Calisthenics vs Powerlifting: Squat and Deadlift PRs
Step outside your usual training style and you find out fast what carries over, and what doesn't. We usually train calisthenics, but this session with Dutch powerlifter Tom Tuning turned into a real test of squat and deadlift strength.
The goal was simple, load the bar, chase one-rep maxes, and see how bodyweight athletes handle classic powerlifting. The biggest lesson was even simpler, because raw strength matters, but technique decides what happens when the weight gets heavy.
Stepping outside our comfort zone
When we met up with Tom, the idea was to mix our calisthenics background with his powerlifting experience. Tom had done two powerlifting competitions and had hit a 200 kg squat and a 260 kg deadlift. His bench was around 120 kg, and at that point he was focusing a bit more on bodybuilding.
We also had a gym ranking board with squat, deadlift, bench press, and shoulder press written on it, so the workout had a clear target from the start. Michael and Yannick wanted to beat their own numbers, and Tom had a shot at the gym records.
"We're always still learning."
That mindset shaped the whole session.
Squat technique and the 110 kg goal
Squats came first, and Tom kept the coaching simple. Before a heavy rep, take a deep breath into your belly and brace your core. That tightness matters more as the bar gets heavier, because once the weight goes up, any weak position shows up right away.
Three cues stood out:
- Take a big breath before you unrack or descend.
- Brace your whole core before the rep starts.
- Stay tight through the lift instead of relaxing at the bottom.
Michael came in with 107 kg for 3 reps as his previous best, so 110 kg for a single was the goal. He ended up getting 110 kg for 2 reps, which was a strong jump and a new PR. Another squat PR in the session was 102.5 kg, up from 100 kg for 2 reps. Meanwhile, Tom went for 140 kg, which put him right at the gym record.
That was the first clear difference between calisthenics and powerlifting. Calisthenics builds plenty of control and core strength, but low-rep barbell work asks for a different kind of confidence once the load gets heavy.
Deadlift form starts before the bar moves
Deadlifts came next, and this was the lift where Tom broke down more of his setup. He starts the same way as the squat, with a big breath into the belly, then a hard brace through the core and lats. After that, he brings his hips a little up so he can feel his hamstrings and glutes, then drops them slightly and pulls the bar.

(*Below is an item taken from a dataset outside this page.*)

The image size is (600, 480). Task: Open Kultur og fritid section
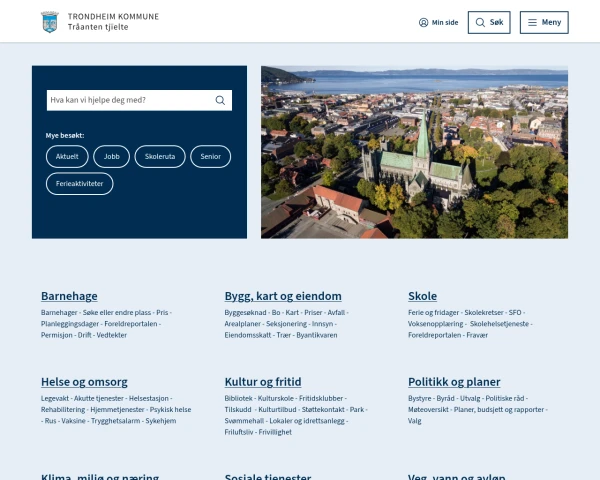(263, 382)
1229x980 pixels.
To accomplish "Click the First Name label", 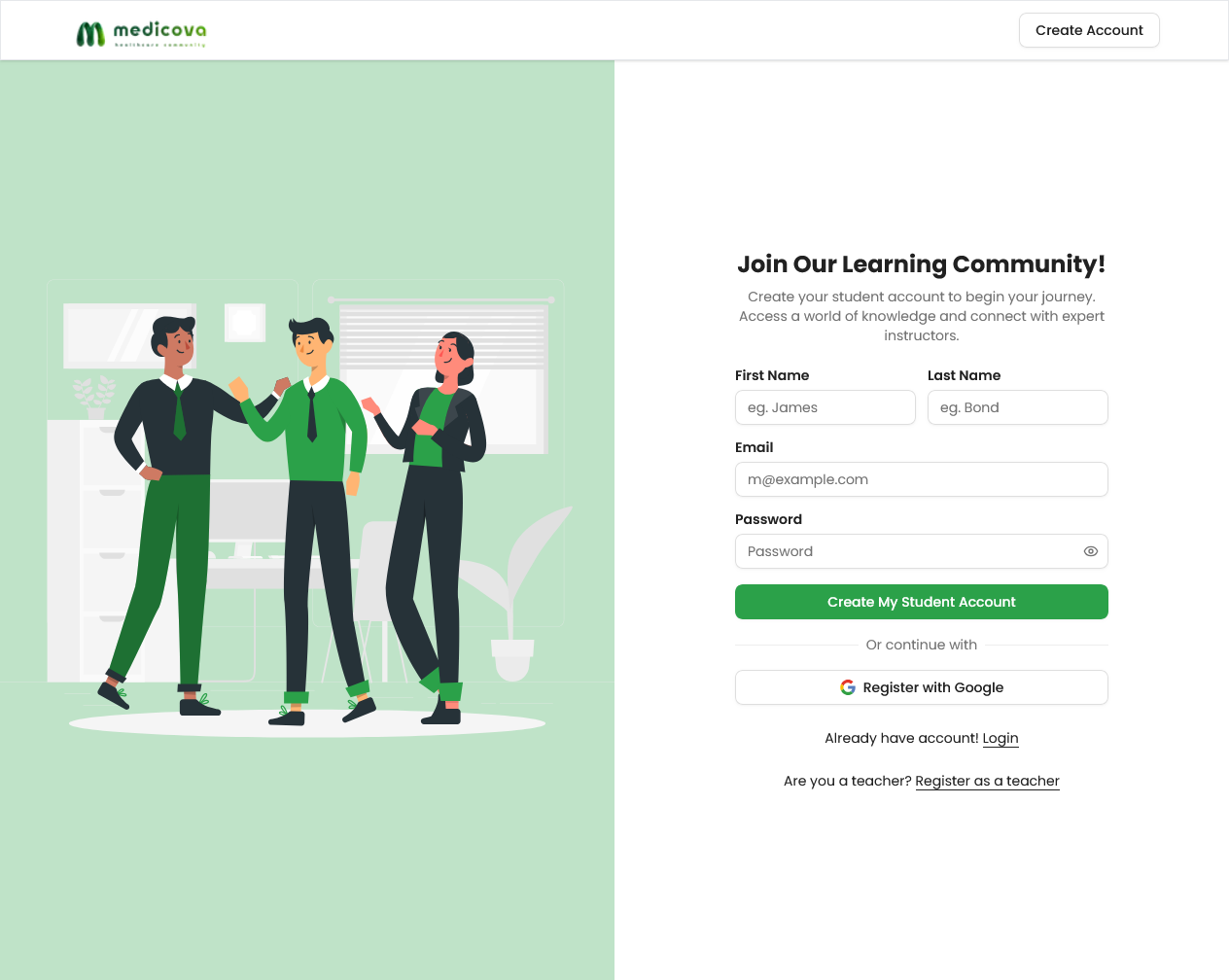I will pos(772,375).
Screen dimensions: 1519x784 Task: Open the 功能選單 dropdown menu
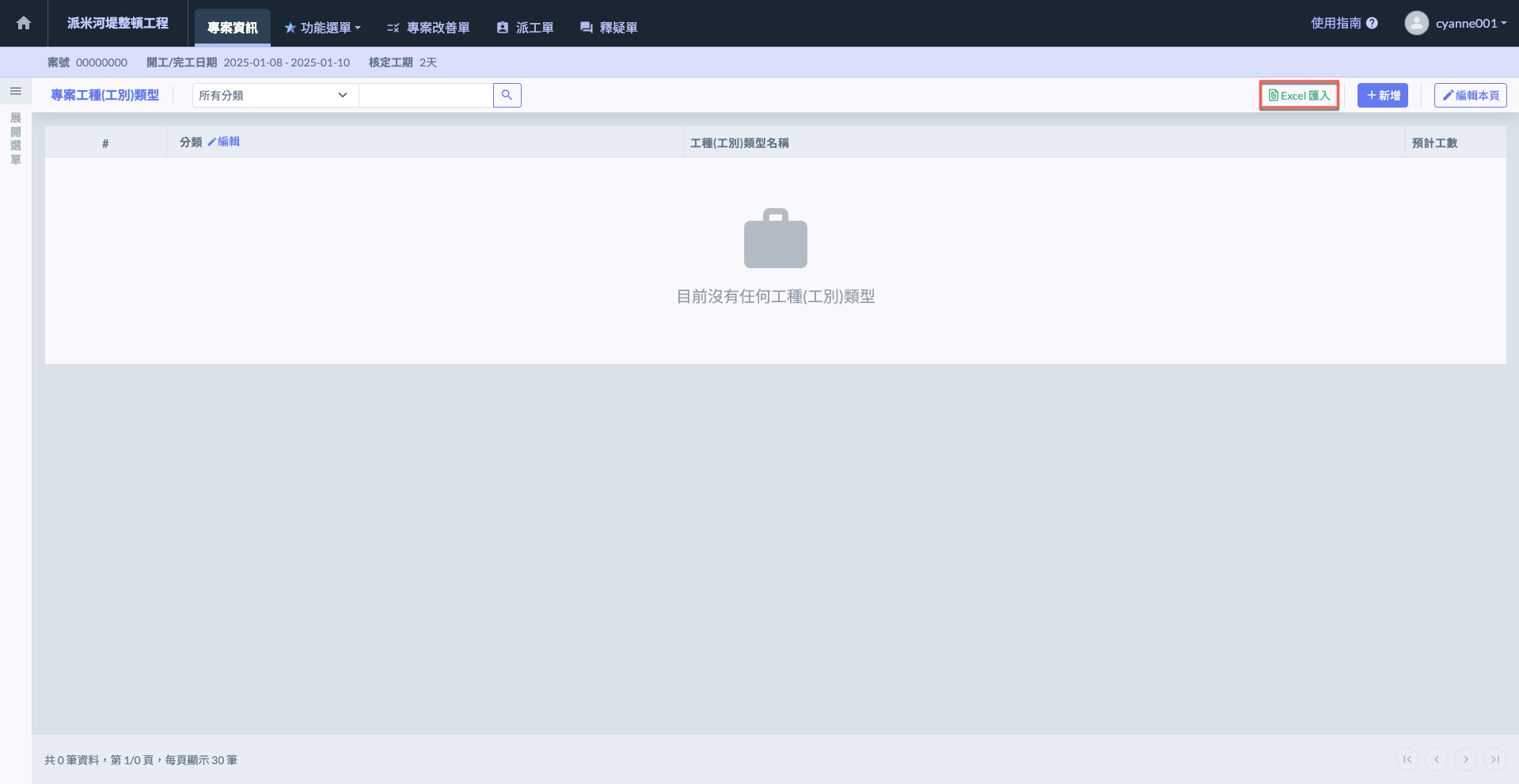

The big takeaway was that the deadlift starts before the bar leaves the floor. If the torso is loose, the pull gets messy. If everything is braced, the movement is cleaner and stronger.
We worked up through the sets, and then Tom loaded every plate left in the gym. The total came to 185 kg. The posted gym record was 185 kg for 1 rep, so he needed at least 2 reps to beat it. By that point, the lower-body session had already gone on for a while, so it made sense to stop after squats and deadlifts and save bench press and shoulder press for an upper-body day.
What carried over from calisthenics
The session also showed how much calisthenics carries into heavy lifting. Core strength helped a lot, especially once the bar got heavy and bracing mattered more. At the same time, powerlifting exposed weak points that don't show up the same way in bodyweight training.
Training with someone from another discipline helped too. Tom brought barbell experience, while we could see how calisthenics strength and body control transferred back into the lifts. The gym ranking board made the challenge even clearer, because once a number is written down, you know exactly what you're chasing.
What this workout showed
A session like this doesn't prove that one style of training beats another. It shows that strength carries over, but only when technique holds up under load.
The best part was stepping outside our comfort zone and learning from it. Calisthenics gave us a base, powerlifting sharpened the details, and the bracing cues alone were worth bringing into future training.